I have an idea. They could have a line of Macs for those that care about
lightness and thinness and little else. Perhaps they could call it the "Light"
or the "Air".

The consumer-class Macs intended for the mainstream could just simply have
"MacBooks" with no suffix. The new MacBook Pros actually seem just like this.
If Apple is worried about too many product lines, the "Light/Air" and the
plain "MacBook" could merge.

But for the professionals, don't worry about weight so much and put a nice
variety of ports and great specs on a "Pro" line of MacBooks.

------
spronkey
I'm not sure that the portability/power tradeoff is suitable for the
mainstream. Specifically, I am referring to the value proposition of the
machine.

There are three reasons for this - firstly, the mainstream cares a lot about
price. Apple's new machines are expensive, and it stands to reason that a
portion of the added expense is in the engineering efforts required to e.g.
redesign the SSD card factor, battery, casing etc) to accomplish the size and
weight.

Secondly, Apple's BTO upgrade pricing is extremely high when compared to off
the shelf parts. The lack of upgradability, and with respect to batteries,
serviceability hurts mainstream users, but they may not notice this at the
time of purchase.
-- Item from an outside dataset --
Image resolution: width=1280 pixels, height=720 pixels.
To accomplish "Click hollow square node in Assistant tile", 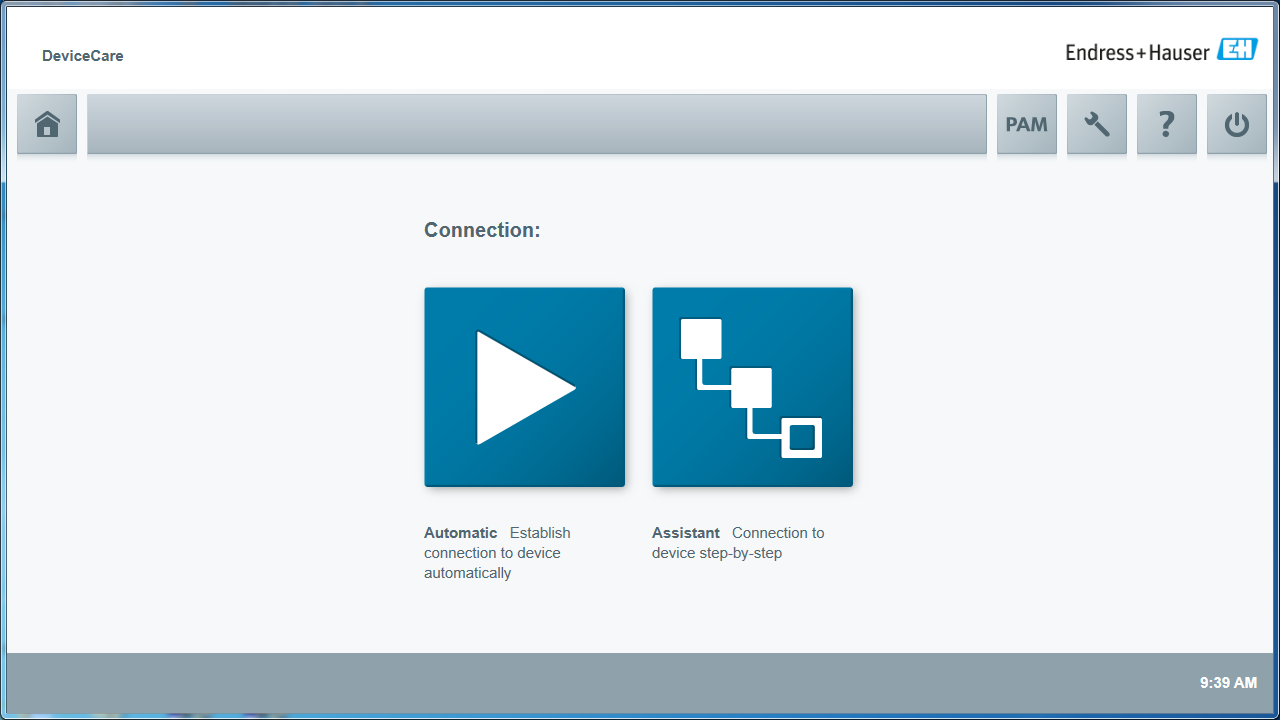I will point(802,438).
I know many users with Macs who I would would consider
"mainstream" (i.e. not technophiles, people that don't work in IT industries
etc), and the vast majority have either upgraded parts in their machine at
some stage via a local computer store, or wanted to do so in preference to
replacing it outright.

The old MacBooks and MacBooks Pro could be purchased with minimal or required
specs at the time of launch, and then upgraded with off the shelf, standard
parts by basically any mediocre technician, for a fraction of the cost of
buying a new machine and selling the old one on the second hand market, giving
them another year or two of usable life. The new Macs cannot, and Apple isn't
exactly generous on specs for the lower end models (RAM perhaps, but SSD and
CPU not at all).

Third, because of the lack of upgradability, the second hand market for Macs
is now extremely fragmented and difficult to navigate. Those people who buy
second hand Macs (myself included on occasion) have a much harder time now
with the various unchangeable combinations of i.e. 2GB ram / 128GB SSD. If
you're looking for an Air with 8GB RAM (almost a necessity these days) and a
256GB or 512GB SSD, you'll be looking for a long time or paying a big premium
- whereas a non-retina Pro of similar vintage can be purchased without fear,
and upgraded easily and cheaply - often to specifications well beyond that
ever available with the machine at purchase. 2TB SSDs, anyone?